I’m really proud of the role that the Green party played in this election. Our local parties decided to show leadership by not standing this time and urging supporters to vote instead for the candidate that stood the best chance of winning for those of us that oppose Brexit. Greens’ votes could very well be "what made the difference" in this election (we received just over 3,500 votes in 2015 and Sarah Olney’s majority is 1,872) - though we’ll never know exactly where they went. Just as importantly though, I believe that the brave decision by the local Green party fundamentally changed the tone of the election.

When I went to Richmond last weekend, I met scores of people motivated to campaign for a "progressive alliance" because they recognised that something bigger than just one by election is at stake. We made a decision to demonstrate you can do politics differently, and I think we can fairly say that was vindicated. 

There are some already attacking me for helping get one more Liberal Democrat into Parliament. Let me be very clear: the Lib Dems' role in the Coalition was appalling – propping up a Conservative government hell bent on attacking our public services and overseeing a hike in child poverty. But Labour’s record of their last time in office isn't immune from criticism either – not just because of the illegal war in Iraq but also their introduction of tuition fees, privatisation of our health service and slavish worship of the City of London. They, like the Liberal Democrats, stood at the last election on an austerity manifesto. There is a reason that we remain different parties, but that doesn’t mean we shouldn't also seize opportunities like this to unite behind what we have in common. Olney is no perfect candidate but she has pledged to fight a hard Brexit, campaign against airport expansion and push for a fair voting system – surely progressives can agree that her win takes us forward rather than backwards?

Ultimately, last night was not just defeat of a regressive alliance but a victory for hope - a victory that's sorely needed on the back of of the division, loss and insecurity that seems to have marked much of the rest of this year. The truth is that getting to this point hasn’t been an easy process – and some people, including local Green party members have had criticisms which, as a democrat, I certainly take seriously. The old politics dies hard, and a new politics is not easy to forge in the short time we have. But standing still is not an option, nor is repeating the same mistakes of the past. The regressives are building their armies and we either make our alternative work or risk the left being out of power for a generation. 
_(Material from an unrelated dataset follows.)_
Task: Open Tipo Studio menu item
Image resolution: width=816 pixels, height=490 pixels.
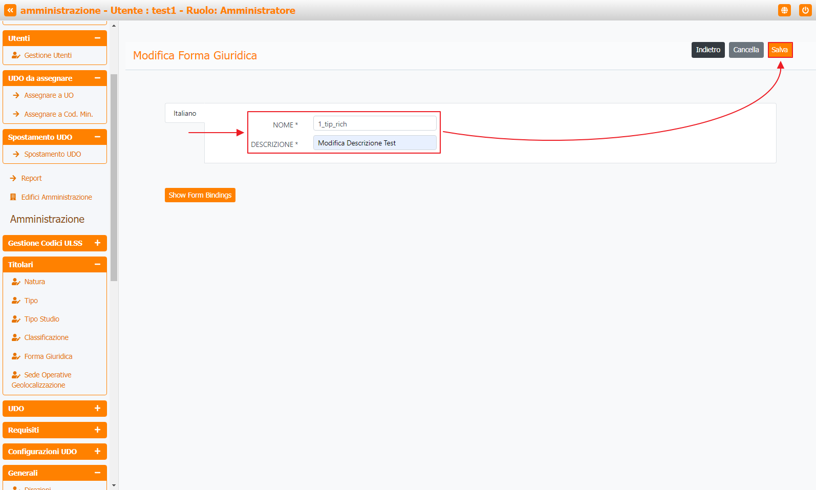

With our NHS under sustained attack, our climate change laws threatened and the increasing risk of us becoming a tax haven floating on the edge of the Atlantic, the urgent need to think differently about how we win has never been greater. 

An anti-establishment wave is washing over Britain. History teaches us that can go one of two ways. For the many people who are utterly sick of politics as usual, perhaps the idea of politicians occasionally putting aside their differences for the good of the country is likely to appeal, and might help us rebuild trust among those who feel abandoned. So it's vital that we use this moment not just to talk among ourselves about how to work together but also as another spark to start doing things differently, in every community in Britain. That means listening to people, especially those who voted for Britain to leave the EU, hearing what they’re saying and working with them to affect change. Giving people real power, not just the illusion of it.
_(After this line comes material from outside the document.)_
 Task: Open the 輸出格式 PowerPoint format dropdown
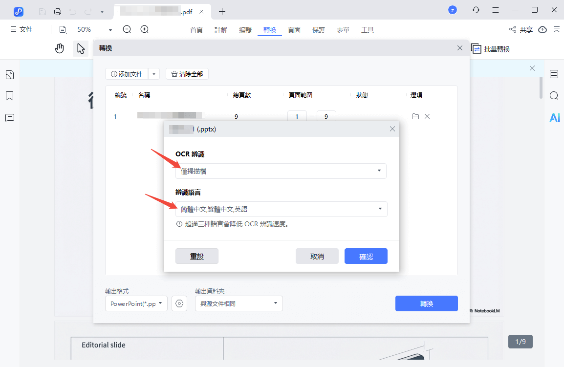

It means looking at ways to redistribute power and money in this country like never before, and knowing that a by-election in a leafy London suburb changes nothing for the vast majority of our country.
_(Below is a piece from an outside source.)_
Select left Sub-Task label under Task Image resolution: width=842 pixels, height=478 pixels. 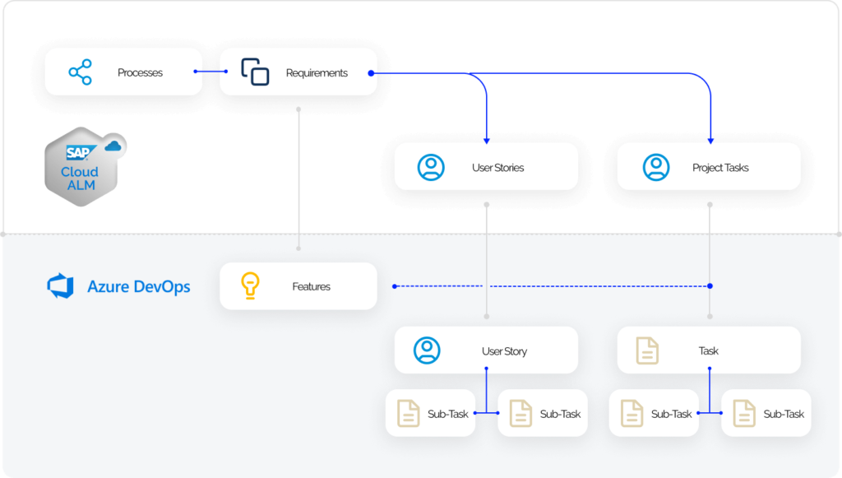(672, 414)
Today let us celebrate that the government's majority is smaller, and that people have voted for a candidate who used her victory speech to say that she would "stand up for an open, tolerant, united Britain".  But tomorrow let’s get started on something far bigger - because the new politics is not just about moments it's about movements, and it will only work if nobody is left behind.

 

Caroline Lucas is the MP for Brighton Pavilion.